しかし、出家していた次郎法師は結婚することができません。
亀之丞は次郎法師の父・直盛の養子となって「直親」と名乗り、井伊家家臣・奥山朝利の娘と結婚。その後、待望の男児「虎松」(後の井伊直政)が誕生しました。
肉親や家臣たちの相次ぐ戦死
しかし、それと前後して、井伊家では、悲劇が立て続けに起こりました。
1560(永禄3)年、今川義元に従って尾張(現在の愛知県西部)へと出陣した直盛が、桶狭間の戦いで戦死。さらに、2年後の1562(同5)年には、井伊家当主を継いでいた直親が、今川氏真から“徳川家康に味方をしている”と疑われて殺害、さらに曾祖父直平や、多くの家臣たちが相次ぎ戦死…。こうして井伊家を継ぐ男子は、わずか4歳の幼い虎松ただ一人となってしまいました。
女城主「井伊直虎」の誕生
1565(永禄8)年、次郎法師は、幼い虎松、そして井伊家を守るため、南渓和尚と相談し、大きな決断をしました。
「直虎」と名乗り、井伊谷城の城主となる決心を固めたのです。
こうして“女城主”となった直虎ですが、すぐに困難が待ち受けていました。今川氏真が、井伊谷周辺に徳政令(※3)を出したのです。これを受け入れてしまったら、井伊家の家臣や領内の経済は混乱してしまいます。
領内を徳政令の混乱から救った直虎。しかし…。
直虎は、井伊領を守るため、この徳政令を2年間引き延ばすことを決断します。しかし、今川氏の圧力に対抗しきれず、2年後、遂に徳政令が発布。直虎は城主の座から追われ、家老の小野但馬守が井伊領を支配します。
直虎は城を出て、母が暮らす龍潭寺へ身を寄せます。
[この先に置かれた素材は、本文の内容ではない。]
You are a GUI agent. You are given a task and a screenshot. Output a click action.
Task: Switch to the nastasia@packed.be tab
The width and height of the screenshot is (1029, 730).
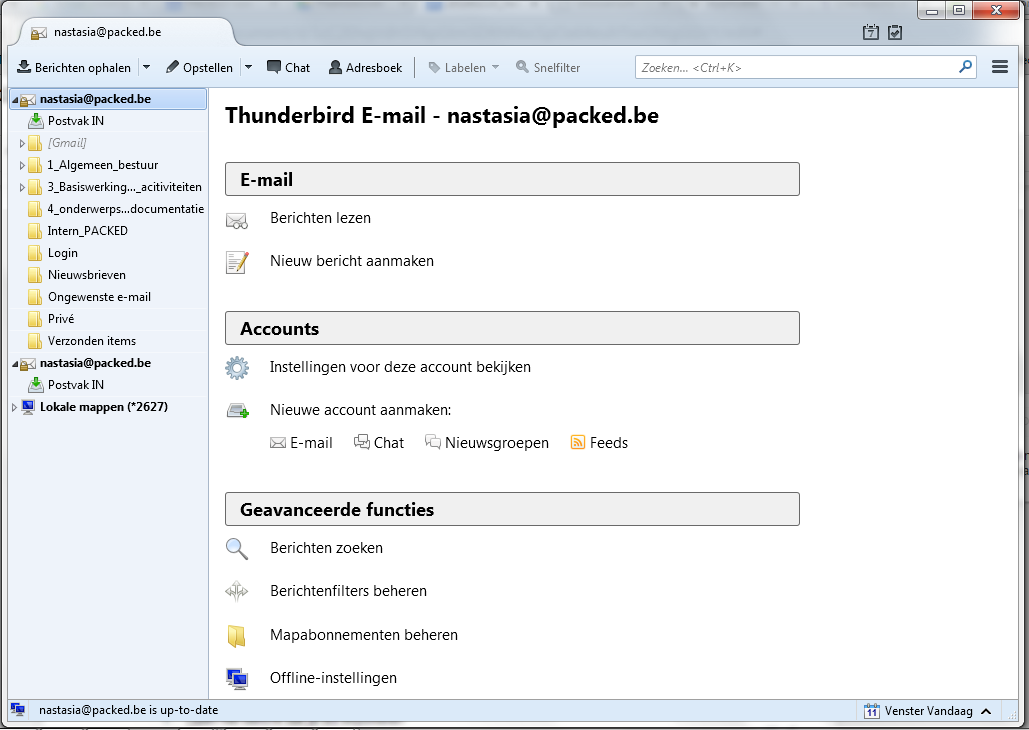click(110, 32)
8歳の虎松は命を守るため鳳来寺へ預けられ、虎松の母は頭陀寺村(現・南区頭陀寺町)付近に拠点を持つ松下一族の松下清景と再婚。こうして、井伊家の一族は離れ離れになりました。
虎松を徳川家康に合わせ、家臣に
直虎や南渓和尚たちは、井伊家を復活させるため、遠江の領有を安定させていた徳川家康に従うことを決めました。
1575(天正3)年、鳳来寺に預けていた虎松を連れ戻し、彼の母の再婚先である松下一族のもとへ養子に入れました。そして、松下氏の力を借りて、浜松城にいた家康へのお目見え(※4)を計画します。家康は、15歳の虎松を小姓(※5)として迎え入れ、万千代という名を与え、井伊谷に領地を持つことを許しました。こうして、直虎は、井伊の家名を再興させることができたのです。
今なお、注目を集める直虎
井伊家断絶の危機を寸前で乗り切った直虎。家康の家来として、また井伊家を再興するために活躍する万千代を見守りながら、1582(天正10)年8月26日、その生涯を閉じました。40数年の生涯だったといわれています。
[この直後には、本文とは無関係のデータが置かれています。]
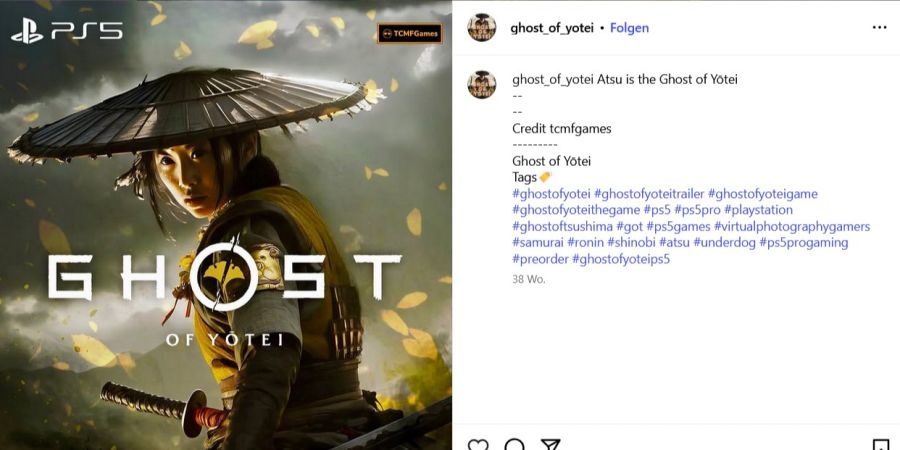Open comments with speech bubble icon
This screenshot has width=900, height=450.
tap(514, 445)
井伊家歴代当主としては数えられていない直虎ですが、井伊家の歴史と戦国時代の遠江を語る上で欠かすことのできない人物として、今なお注目されています。
※3「徳政令」…民衆を救うため、大名などが寺社や商人へ借金の帳消しを求めること。このときの徳政令は、領内を混乱させることで井伊家の力を弱めることが目的であったといわれている。
※4「お目見え」…身分の高い人に会うこと。